Prévoir une variante explicitement autorisée est souvent le meilleur investissement de la procédure : elle laisse remonter des architectures que le cahier des charges n’avait pas envisagées, à condition d’avoir défini au préalable ce qui, dans les exigences, n’est pas négociable.
Ce qu’une soumission bien écrite ne peut pas faire
Elle ne supprime pas la dépendance, elle la déplace. Un exploitant qui obtient les licences, les fichiers sources et l’outil d’ingénierie reste dépendant s’il n’a personne en interne pour s’en servir : la clause de formation et le niveau de compétence visé font partie du dispositif, sinon les livrables restent dans un tiroir.
Elle ne garantit pas non plus l’interopérabilité par la seule lecture des documents. Un PICS conforme n’a jamais prouvé qu’un système parlait correctement à un autre. Seul l’essai d’intégration réel, pendant la recette et sur les points réels, le démontre — c’est pourquoi il doit être écrit dans la soumission, avec le temps et l’accès nécessaires pour le conduire.
Enfin, elle suppose un travail préalable qui n’est pas dans la soumission : la liste des points et la matrice des limites de prestations. Sans elles, il n’existe aucune base pour chiffrer une intégration, ni pour signer un procès-verbal de réception.
Personne ne fait ce travail à votre place
Le fournisseur de supervision décrit son produit — c’est son métier, et il le fait bien. L’intégrateur répond à ce qu’on lui demande. L’entreprise générale cherche à refermer le lot dans le délai qu’on lui a donné.

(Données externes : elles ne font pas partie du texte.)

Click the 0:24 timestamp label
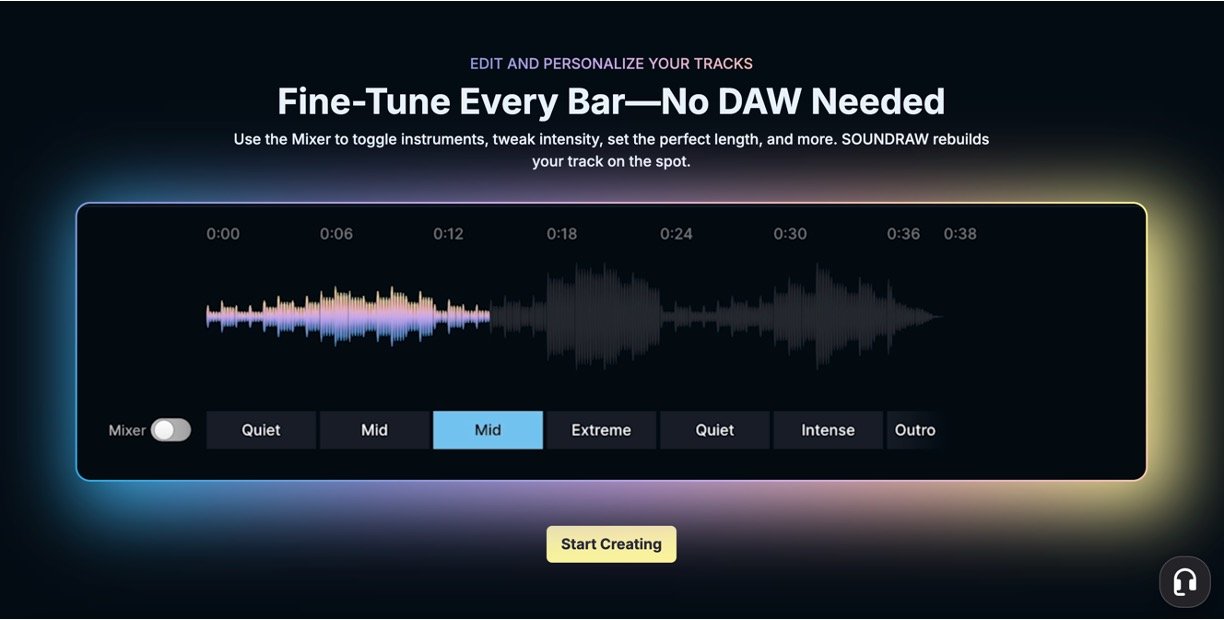This screenshot has width=1224, height=620. (x=676, y=234)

Aucun de ces acteurs n’a de raison de rédiger un document qui augmente le nombre de concurrents capables d’y répondre.
C’est le rôle d’un bureau d’ingénieurs indépendant : écrire ce que le bâtiment doit obtenir, avant que le marché ne décide de ce qu’il obtiendra. Chez Workswell, nous rédigeons les soumissions de supervision et d’intégration GTB, nous produisons la liste des points et la matrice des limites de prestations qui les rendent chiffrables dans le cadre de la conception et planification MCR, nous analysons les offres sur une grille de critères établie avant l’ouverture, et nous conduisons la réception fonctionnelle en assistance au maître d’ouvrage. Nous ne vendons ni licence ni intégration — et nous remettons systématiquement la documentation, les licences et la maîtrise de l’installation à celui qui l’exploite.
Questions fréquentes
Peut-on citer une marque dans une soumission de supervision ?
En marché public, non : la spécification doit être neutre sur le plan technologique, et une référence à un produit n’est admissible qu’à titre indicatif, accompagnée de la mention autorisant un équivalent. En marché privé, c’est possible — mais cela revient à renoncer volontairement à la mise en concurrence sur le poste le plus durable de l’installation.

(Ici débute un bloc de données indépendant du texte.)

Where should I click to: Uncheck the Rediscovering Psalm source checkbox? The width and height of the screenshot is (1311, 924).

Faut-il mettre la supervision en soumission séparément de l’automation ?
Les deux approches se défendent. Un lot unique simplifie la responsabilité en cas de dysfonctionnement ; deux lots séparés préservent la concurrence sur la supervision et facilitent son remplacement futur, à condition que la frontière entre les deux soit spécifiée avec précision et que les protocoles d’échange soient imposés.
Comment comparer des offres dont les modèles de licence diffèrent ?

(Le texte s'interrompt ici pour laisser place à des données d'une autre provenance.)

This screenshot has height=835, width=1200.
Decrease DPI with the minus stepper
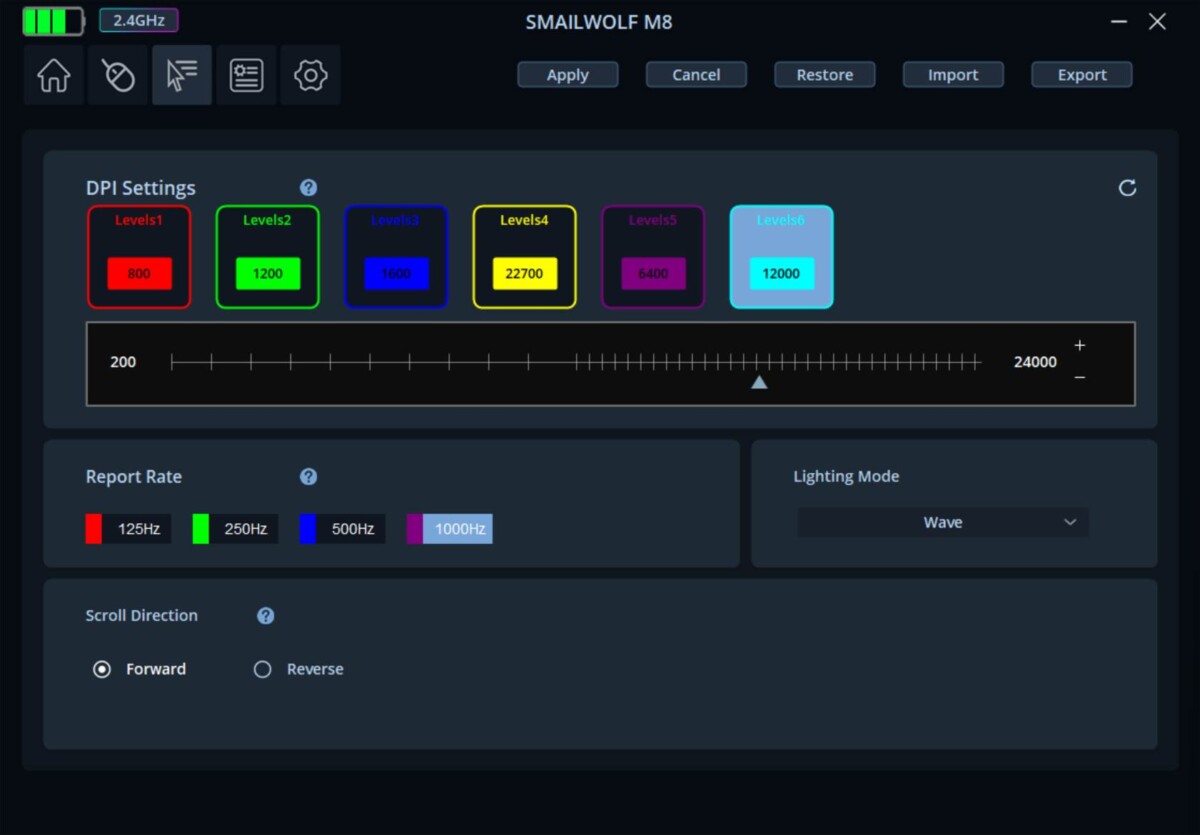[x=1079, y=377]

En imposant au bordereau un scénario de référence commun : nombre de points, nombre de postes clients, nombre d’utilisateurs, horizon de calcul, et extensions à chiffrer. Chaque soumissionnaire chiffre son modèle sur ce scénario, et les totaux redeviennent comparables.
Que demander pour une rénovation de supervision sur un parc existant ?
Un relevé de l’existant avant rédaction : protocoles réellement en service, révisions des automates, points effectivement câblés par rapport aux points documentés, licences en cours et leur titulaire. C’est l’objet d’un audit MCR/GTB préalable. La reprise de l’existant est le poste qui fait le plus varier les offres, et le seul moyen de la rendre chiffrable est de la documenter à la place des soumissionnaires.